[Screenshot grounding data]
>>>

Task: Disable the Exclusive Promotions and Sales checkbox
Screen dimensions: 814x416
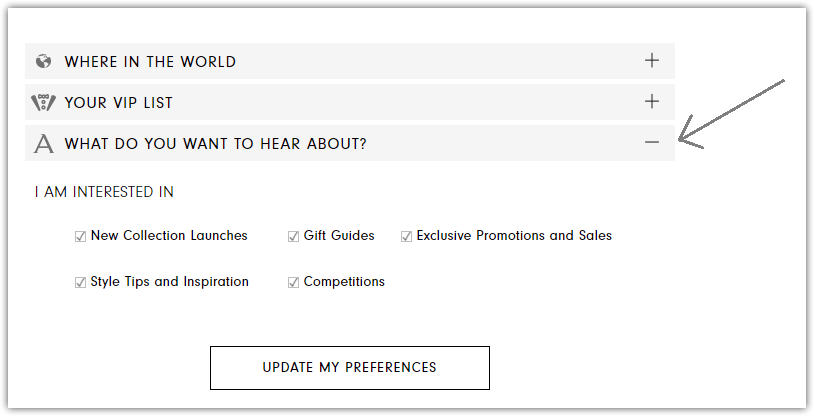Action: [407, 237]
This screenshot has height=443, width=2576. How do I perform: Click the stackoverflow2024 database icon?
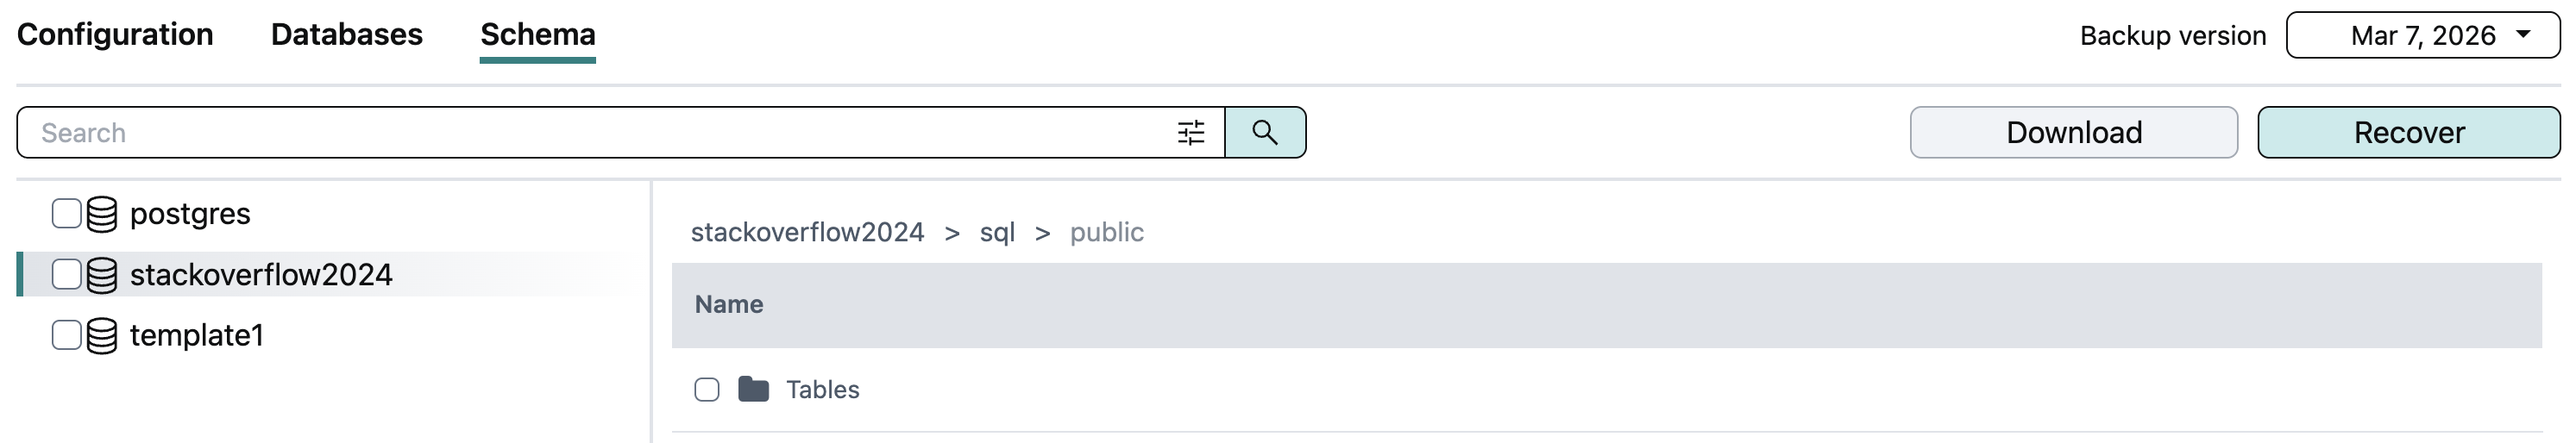(102, 275)
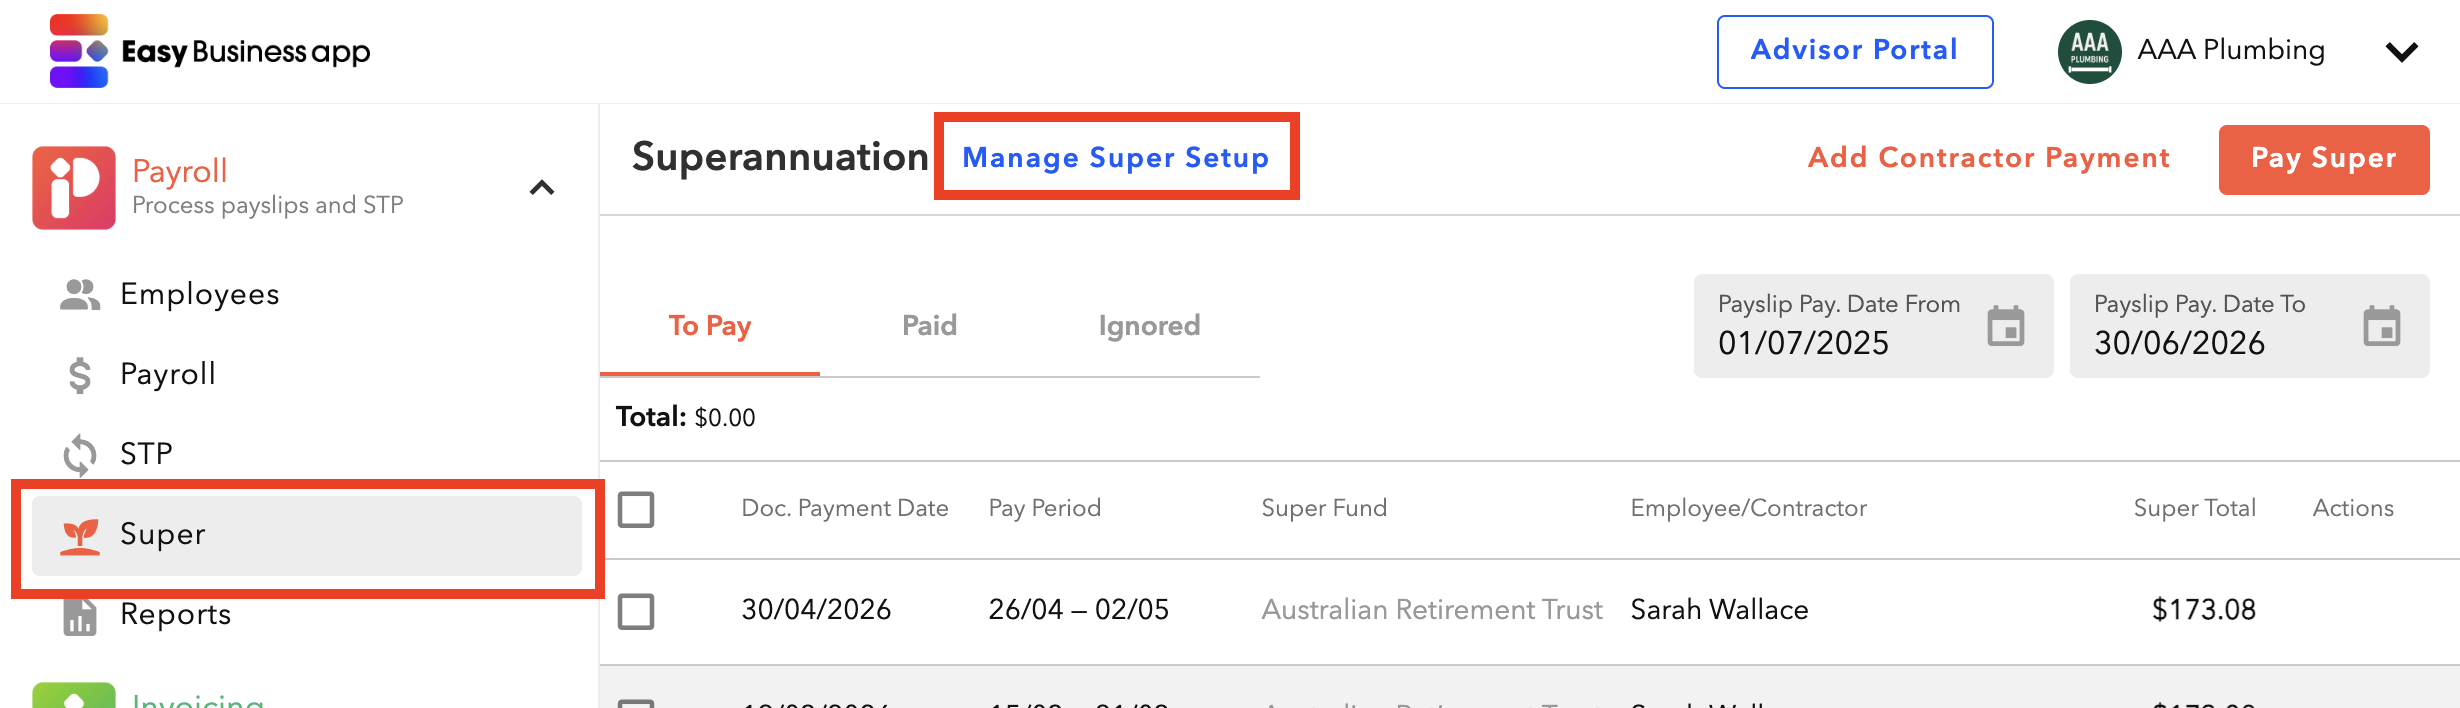This screenshot has height=708, width=2460.
Task: Click the AAA Plumbing company avatar
Action: 2090,51
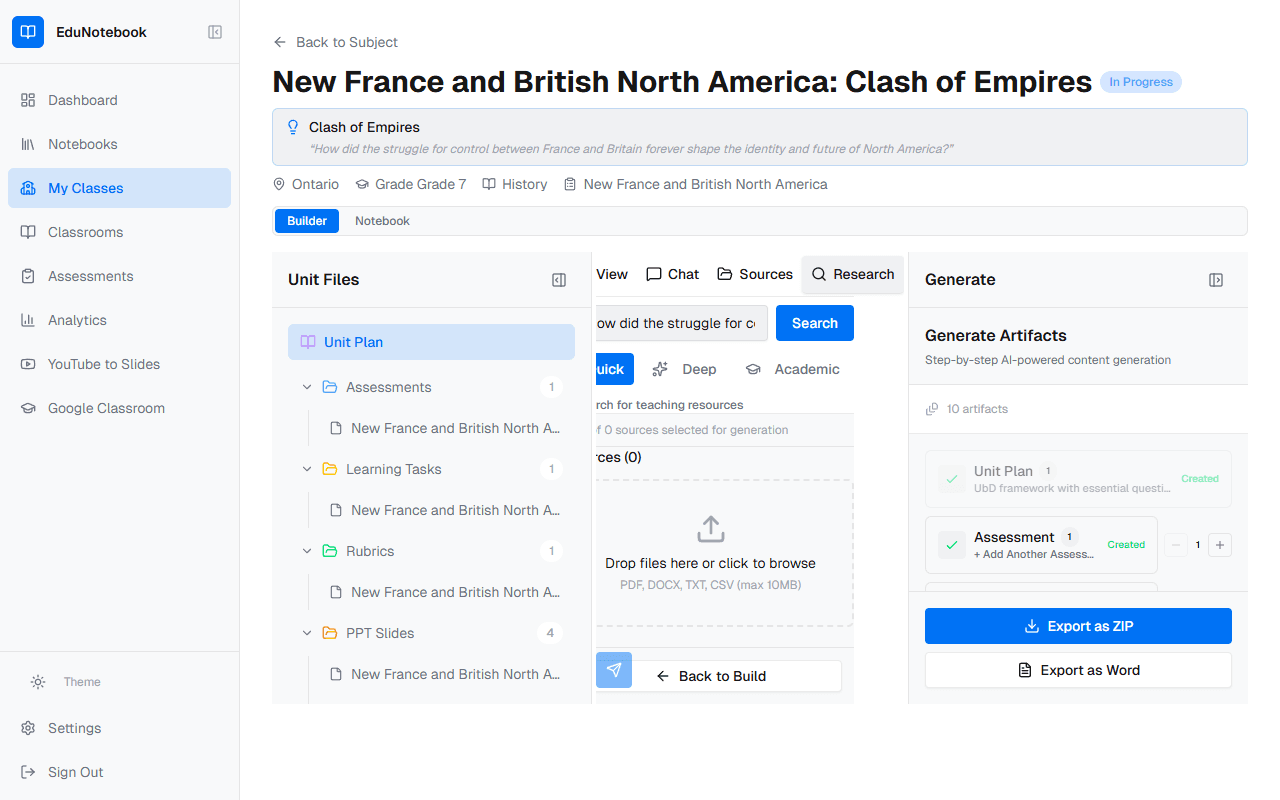The image size is (1280, 800).
Task: Select the YouTube to Slides tool
Action: tap(103, 364)
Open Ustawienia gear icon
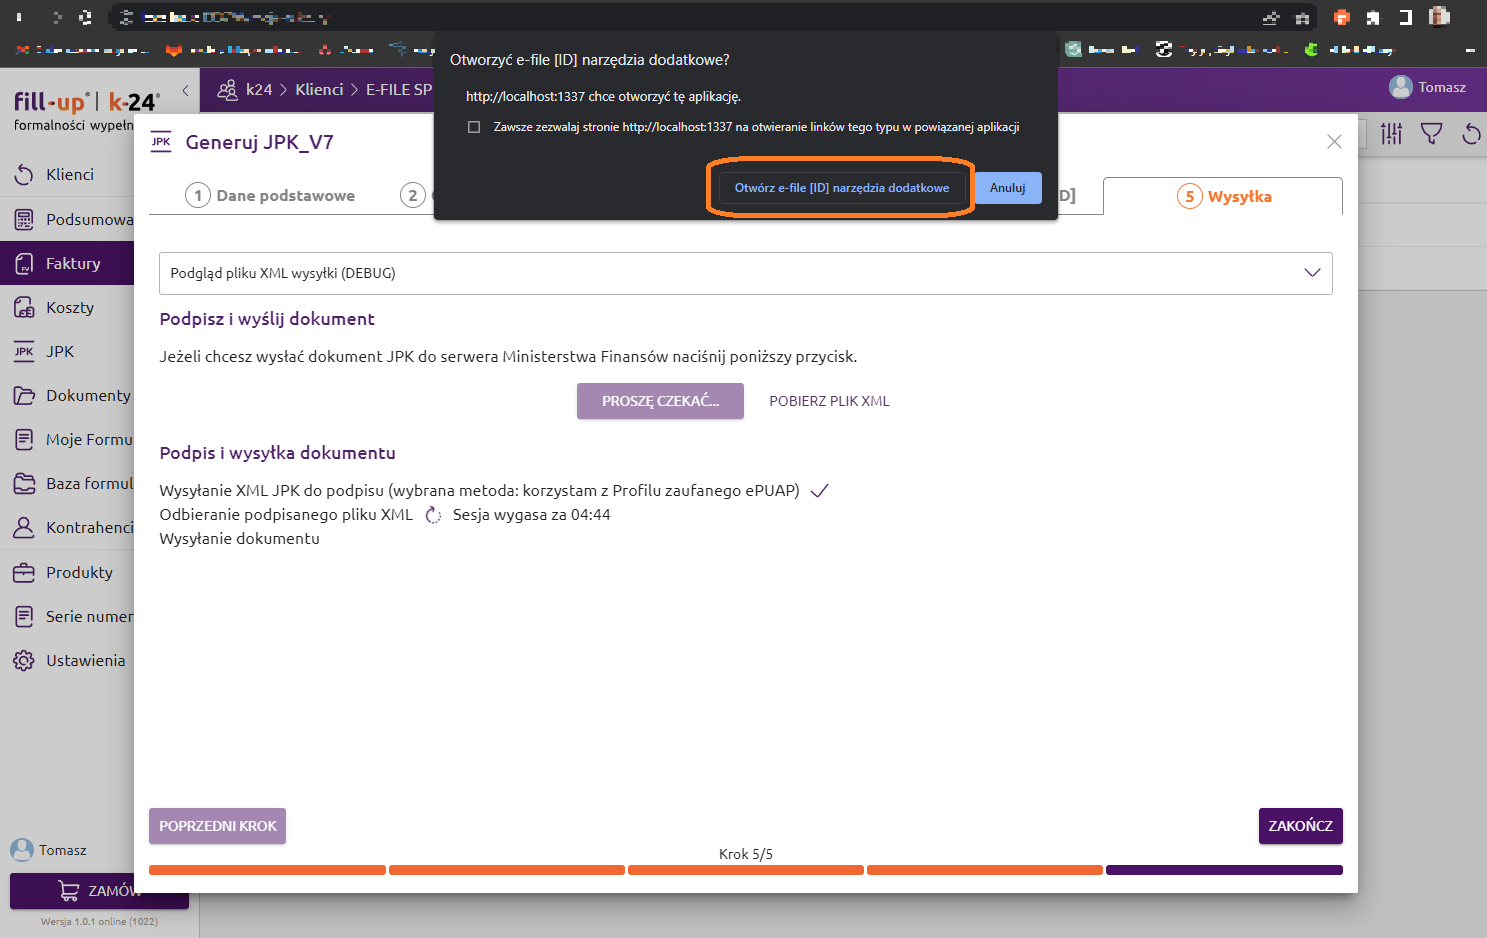The image size is (1487, 938). [x=24, y=661]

<<<

**What you are asked to do**
Every line in the data above needs to be given again exactly, pictures aside.

**Answer to the exercise**
Task: Disable the Exclusive Promotions and Sales checkbox
Screen dimensions: 814x416
Action: [407, 237]
This screenshot has height=443, width=2576. How do I perform: Click the stackoverflow2024 database icon?
(102, 275)
This screenshot has height=708, width=2460.
Task: Click the AAA Plumbing company avatar
Action: 2090,51
The image size is (1280, 800).
Task: Select the YouTube to Slides tool
Action: tap(103, 364)
Open Ustawienia gear icon
The image size is (1487, 938). [x=24, y=661]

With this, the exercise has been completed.